Input records:
_ _ _

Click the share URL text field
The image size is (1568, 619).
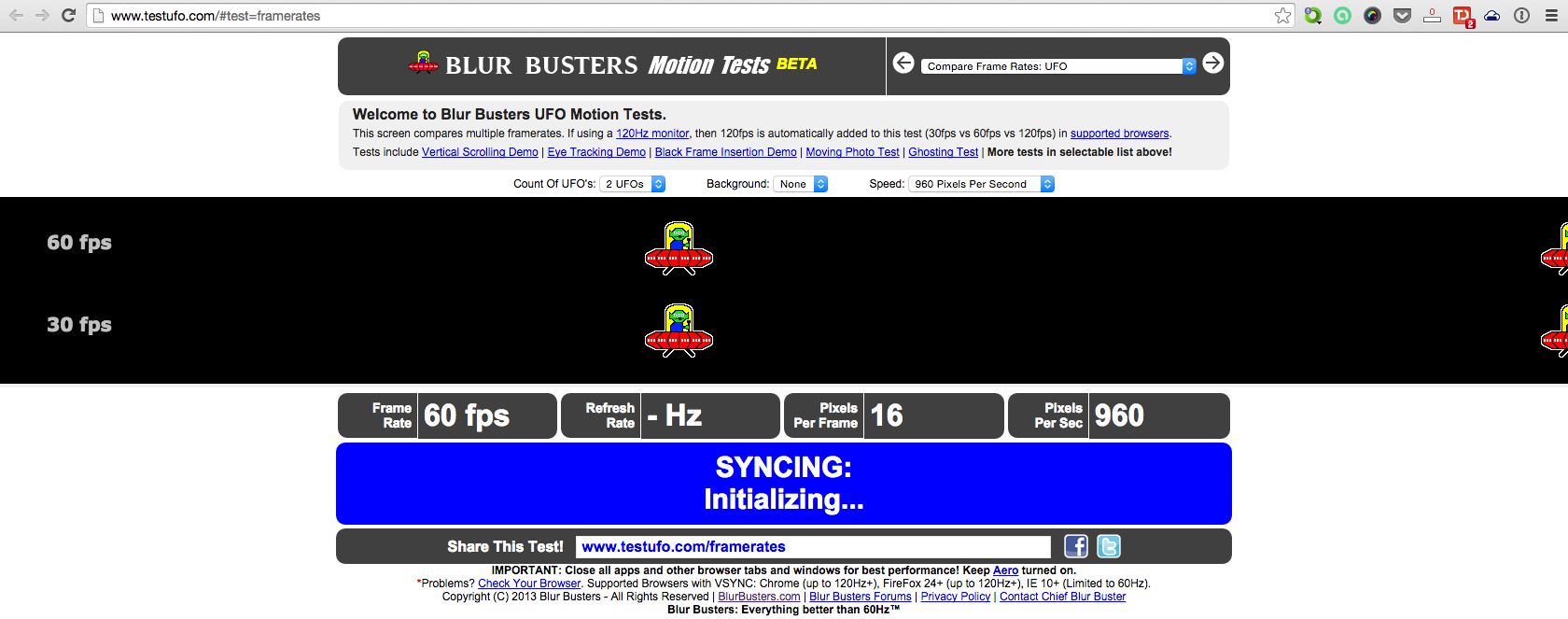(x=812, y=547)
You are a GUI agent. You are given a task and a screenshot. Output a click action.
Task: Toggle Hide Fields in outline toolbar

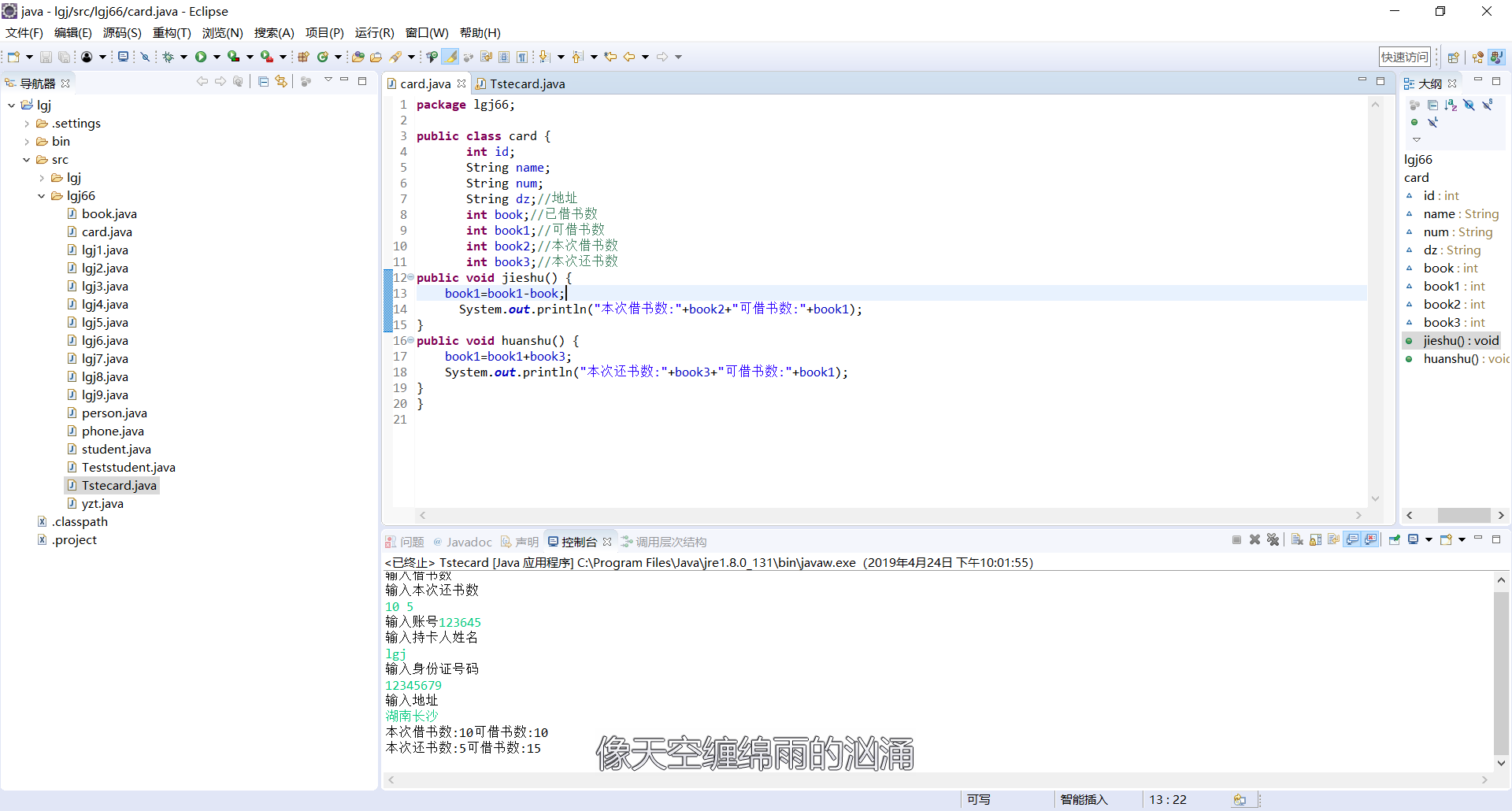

_ _ _

How to complete this task: Give back every record exactly. Omit the pictures.

Solved exercise:
Click the share URL text field
The image size is (1568, 619).
(x=812, y=547)
You are a GUI agent. You are given a task and a screenshot. Output a click action.
Task: Toggle Hide Fields in outline toolbar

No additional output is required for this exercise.